Data type definitions


The DataType element is used to specify the data type and range of data and geolocation fields. It is just a container for IntValue/FloatValue/StringValue elements, like this:

* <DataType><IntValue><IntRange><MinInt><i>17</i></MinInt><MaxInt><i>42</i></MaxInt></IntRange></IntValue></DataType>
the field must be integer type, with values between 17 and 42 inclusive.
* <DataType><StringValue/></DataType>
the field must be a string type.

Dimension definitions


Dimensions are specified at the Swath (and eventually Grid and Point) level by name and size, as follows:
* <Dimension name="nXtrack"/>
A dimension named "nXtrack"
* <Dimension name="nXtrack" size="42"/>
A dimension named "nXtrack" whose size must be 42.
* <Dimension name="nXtrack" min="10" max= "20"/>
A dimension named "nXtrack", whose size must be between 10 and 20 inclusive. Omitting min means no minimum value, omitting max means no maximum value.

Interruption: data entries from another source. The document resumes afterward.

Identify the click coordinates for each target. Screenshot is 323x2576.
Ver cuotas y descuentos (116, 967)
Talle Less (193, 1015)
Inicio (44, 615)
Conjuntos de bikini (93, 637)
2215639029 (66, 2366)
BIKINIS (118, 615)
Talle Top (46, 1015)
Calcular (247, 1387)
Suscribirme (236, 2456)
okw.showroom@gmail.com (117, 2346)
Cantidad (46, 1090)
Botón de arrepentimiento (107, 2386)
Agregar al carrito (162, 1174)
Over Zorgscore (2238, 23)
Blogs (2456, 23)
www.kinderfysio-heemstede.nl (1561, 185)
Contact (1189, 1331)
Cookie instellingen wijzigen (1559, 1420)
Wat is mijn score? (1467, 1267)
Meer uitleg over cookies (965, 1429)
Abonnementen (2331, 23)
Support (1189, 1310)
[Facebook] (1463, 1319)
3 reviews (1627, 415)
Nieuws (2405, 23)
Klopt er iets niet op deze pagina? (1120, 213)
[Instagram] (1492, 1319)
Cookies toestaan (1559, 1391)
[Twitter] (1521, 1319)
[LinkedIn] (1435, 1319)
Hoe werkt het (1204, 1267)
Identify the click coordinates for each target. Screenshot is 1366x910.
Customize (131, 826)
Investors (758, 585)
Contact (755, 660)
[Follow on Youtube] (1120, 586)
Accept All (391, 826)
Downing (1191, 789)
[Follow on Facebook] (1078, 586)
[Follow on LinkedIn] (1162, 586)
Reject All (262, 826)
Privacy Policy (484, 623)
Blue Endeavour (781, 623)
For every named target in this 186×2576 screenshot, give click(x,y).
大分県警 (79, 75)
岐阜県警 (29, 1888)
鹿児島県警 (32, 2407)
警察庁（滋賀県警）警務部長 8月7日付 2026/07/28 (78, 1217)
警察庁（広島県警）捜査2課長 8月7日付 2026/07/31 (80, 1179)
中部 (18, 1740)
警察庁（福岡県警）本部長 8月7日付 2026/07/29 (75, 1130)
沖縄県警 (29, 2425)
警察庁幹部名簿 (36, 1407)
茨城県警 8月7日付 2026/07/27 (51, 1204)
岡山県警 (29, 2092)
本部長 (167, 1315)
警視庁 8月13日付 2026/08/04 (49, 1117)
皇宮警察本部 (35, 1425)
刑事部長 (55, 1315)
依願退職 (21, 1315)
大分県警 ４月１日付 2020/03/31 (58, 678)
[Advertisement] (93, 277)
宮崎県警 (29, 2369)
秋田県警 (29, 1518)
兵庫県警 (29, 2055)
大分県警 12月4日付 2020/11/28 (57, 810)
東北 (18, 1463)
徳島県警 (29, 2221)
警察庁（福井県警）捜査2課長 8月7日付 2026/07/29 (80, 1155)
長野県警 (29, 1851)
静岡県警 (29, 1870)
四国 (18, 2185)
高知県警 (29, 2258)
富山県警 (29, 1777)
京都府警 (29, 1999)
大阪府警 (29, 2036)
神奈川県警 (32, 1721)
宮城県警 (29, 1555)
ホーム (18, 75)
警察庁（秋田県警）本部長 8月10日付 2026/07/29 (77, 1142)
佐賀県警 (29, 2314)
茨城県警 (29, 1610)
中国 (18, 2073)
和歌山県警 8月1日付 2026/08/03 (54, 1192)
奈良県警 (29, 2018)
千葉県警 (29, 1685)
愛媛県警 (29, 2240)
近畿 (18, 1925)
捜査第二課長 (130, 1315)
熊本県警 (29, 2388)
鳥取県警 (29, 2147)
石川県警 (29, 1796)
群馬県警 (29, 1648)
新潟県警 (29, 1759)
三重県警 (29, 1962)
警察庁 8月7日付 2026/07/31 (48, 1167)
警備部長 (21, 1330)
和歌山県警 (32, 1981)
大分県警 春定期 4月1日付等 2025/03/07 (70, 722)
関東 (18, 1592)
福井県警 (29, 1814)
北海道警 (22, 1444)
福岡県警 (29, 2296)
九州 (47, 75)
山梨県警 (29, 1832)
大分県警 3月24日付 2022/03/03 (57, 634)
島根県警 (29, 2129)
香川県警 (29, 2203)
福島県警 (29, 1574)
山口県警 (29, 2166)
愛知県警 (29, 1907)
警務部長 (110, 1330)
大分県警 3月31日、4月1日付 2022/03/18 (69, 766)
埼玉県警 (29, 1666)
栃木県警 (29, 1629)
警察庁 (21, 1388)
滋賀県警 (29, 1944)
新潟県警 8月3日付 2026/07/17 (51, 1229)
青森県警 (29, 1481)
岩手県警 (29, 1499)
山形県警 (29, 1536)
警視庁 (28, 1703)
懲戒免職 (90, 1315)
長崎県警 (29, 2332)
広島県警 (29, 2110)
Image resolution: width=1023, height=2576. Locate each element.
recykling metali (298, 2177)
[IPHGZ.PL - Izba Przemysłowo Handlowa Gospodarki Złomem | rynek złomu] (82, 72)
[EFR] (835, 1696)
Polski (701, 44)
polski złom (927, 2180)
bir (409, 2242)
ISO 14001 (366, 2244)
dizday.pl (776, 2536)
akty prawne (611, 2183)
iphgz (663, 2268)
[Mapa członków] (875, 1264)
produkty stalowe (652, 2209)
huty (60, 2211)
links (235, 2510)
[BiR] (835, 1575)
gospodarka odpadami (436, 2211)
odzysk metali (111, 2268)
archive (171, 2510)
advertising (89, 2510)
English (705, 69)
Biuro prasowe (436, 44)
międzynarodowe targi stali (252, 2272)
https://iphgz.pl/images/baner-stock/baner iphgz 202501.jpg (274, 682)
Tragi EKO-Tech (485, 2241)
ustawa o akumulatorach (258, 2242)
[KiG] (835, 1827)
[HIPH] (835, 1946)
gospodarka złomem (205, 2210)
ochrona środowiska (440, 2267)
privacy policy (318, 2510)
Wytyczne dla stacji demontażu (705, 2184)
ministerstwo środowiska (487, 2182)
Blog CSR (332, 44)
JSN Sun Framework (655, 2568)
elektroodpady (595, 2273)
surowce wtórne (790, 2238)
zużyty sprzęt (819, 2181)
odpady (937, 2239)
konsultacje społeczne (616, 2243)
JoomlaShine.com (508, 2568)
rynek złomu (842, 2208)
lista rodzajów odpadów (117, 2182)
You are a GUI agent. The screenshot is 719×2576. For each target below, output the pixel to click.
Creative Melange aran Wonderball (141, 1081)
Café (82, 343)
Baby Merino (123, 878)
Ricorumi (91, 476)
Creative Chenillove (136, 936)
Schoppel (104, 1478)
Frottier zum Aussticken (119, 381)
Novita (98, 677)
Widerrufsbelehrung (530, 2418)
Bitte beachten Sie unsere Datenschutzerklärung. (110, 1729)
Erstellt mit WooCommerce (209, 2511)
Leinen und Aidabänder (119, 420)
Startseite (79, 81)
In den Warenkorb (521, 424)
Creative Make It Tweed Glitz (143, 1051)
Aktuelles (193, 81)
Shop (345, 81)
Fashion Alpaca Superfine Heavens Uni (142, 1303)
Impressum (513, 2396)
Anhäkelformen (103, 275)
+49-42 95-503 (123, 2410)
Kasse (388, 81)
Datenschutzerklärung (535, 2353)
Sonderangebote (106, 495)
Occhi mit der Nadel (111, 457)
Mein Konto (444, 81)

Yeah, yeah, the size, min, and max attributes ought to be elements that can then be filled in using GetInt.

Attribute definitions


Attributes are specified by name, type and value, as follows:

<Attribute name="InstrumentName">
   <!-- value specification goes here -->
</Attribute>

Performance characteristics


The validator should not be a particularly CPU-intensive application, and will only be I/O-intensive if it is validating value ranges for large data fields, since it must read the actual data from the file to check it. To keep the system simple internally, the validator will attempt to read in an entire field at a time if it needs to range-check its data, so its worst-case memory usage will be roughly equal to the size of the largest field in the file being validated.